On March 3rd, Chancellor Rishi Sunak issued an oral statement to Parliament discussing the 2021 budget.
In his address, he mentioned that UK’s economy has seen a fall not witnessed in more than three centuries and that since March of 2020, over 700,000 workers have lost their jobs. As a response to these numbers, the government has approved over £280 billion in support funds to protect from more people losing employment.
The COVID-19 pandemic has decimated industries around the globe, and the gambling sector is one of those that have felt the full brunt force of its wrath. Operators were already affected by the reduction in FOBT stakes, and the government-issued lockdowns only dealt another blow to their bottom lines. William Hill recently announced that their adjusted pre-tax profit for 2020 was only £9.1 million, compared to the £96 million in 2019. Thus, everyone in this sector eagerly anticipated the release of the 2021 budget to see what assistance the country will provide for operators to stay afloat and survive these trying times.
BGC Welcomes Leisure Sector Lifeline
In February, the UK’s Betting and Gaming Council (BGC) insisted that UK casinos and betting shops must reopen once the country exited its lockdown. According to them, the industry employs over 44,000 people. However, that number is now down by more than 5,000 due to 375 gambling businesses closing since the start of 2021. The BGC urged ministers to allow casinos and betting shops to remain open in the same working hours as hospitality businesses and that there must be no more curfews. These practices proved ineffective and must get scrapped altogether, given that the sector is witnessing its darkest hour.
The BGC appealed for government support and even proposed a five-point recovery plan. Once the UK Chancellor announced the 2021 budget, the BGC immediately sent out a press release. In it, they welcomed the £5 billion in support that aims to assist high-street businesses in getting back on track. The plan includes grants of up to £6,000 for retail stores. Plus, financial aid up to £18,000 for venues that got to open at later dates, such as betting shops. Michael Dugher, BGC’s chief executive, said that this decision provides a bit of relief, and without the Chancellor’s help, many more gambling businesses would have failed.

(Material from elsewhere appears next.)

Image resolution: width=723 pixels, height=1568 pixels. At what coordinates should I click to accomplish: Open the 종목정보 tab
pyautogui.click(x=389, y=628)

Operators Worry About Tax Increases
Despite the good news stemming from the budget announcement, many operators believe that they are still not out of the woods. In January, news came out that, from March to December of 2020, government borrowing passed the £300 billion mark. Due to the recent lockdowns, many expect that the 2021 figures will mirror those of 2020 or grow larger. The funds spend by Chancellor Sunak in response to the pandemic have left UK’s total debt at £2 trillion. Meaning the budget deficit could be 20% of the GDP. Thus, many operators worry that the Chancellor will look to plug pandemic holes by raising corporate taxes as a temporary measure.